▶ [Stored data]
+ + + + + + +

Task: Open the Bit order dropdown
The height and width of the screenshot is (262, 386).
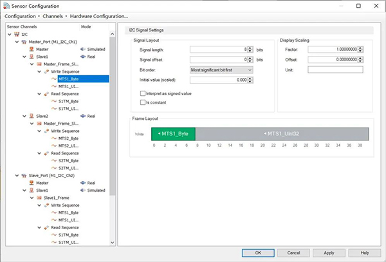Action: (221, 70)
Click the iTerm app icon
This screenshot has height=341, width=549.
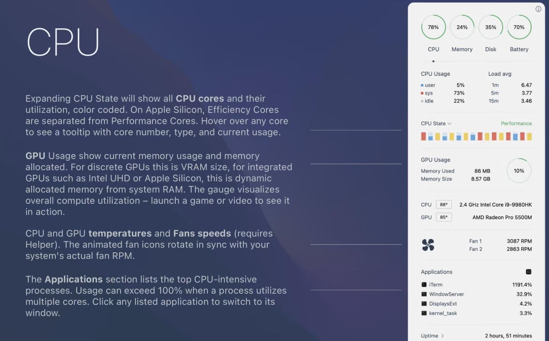[x=424, y=285]
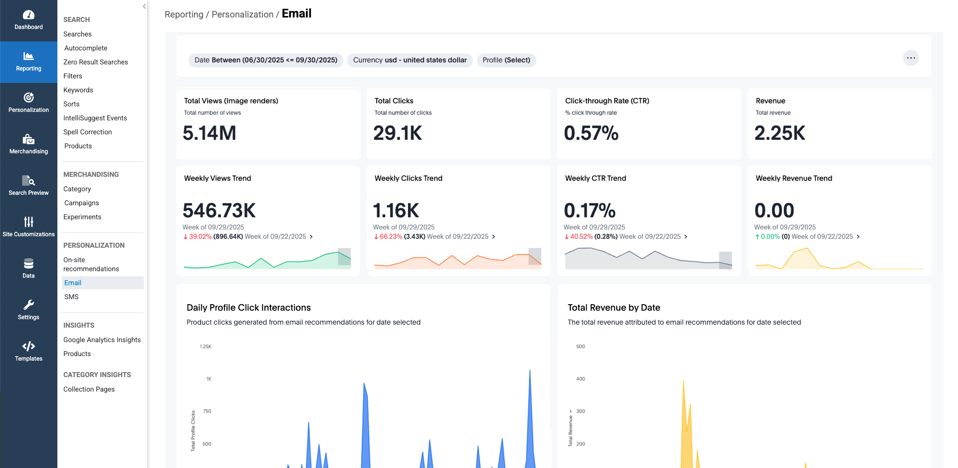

+ + + + + + +

▶ [WHAT THE TASK REQUIRES]
Could the data be reproduced exactly, with the pictures omitted?

▶ [EXPECTED ANSWER]
Task: Open the Bit order dropdown
The height and width of the screenshot is (262, 386).
Action: (221, 70)
Click the iTerm app icon
This screenshot has height=341, width=549.
[x=424, y=285]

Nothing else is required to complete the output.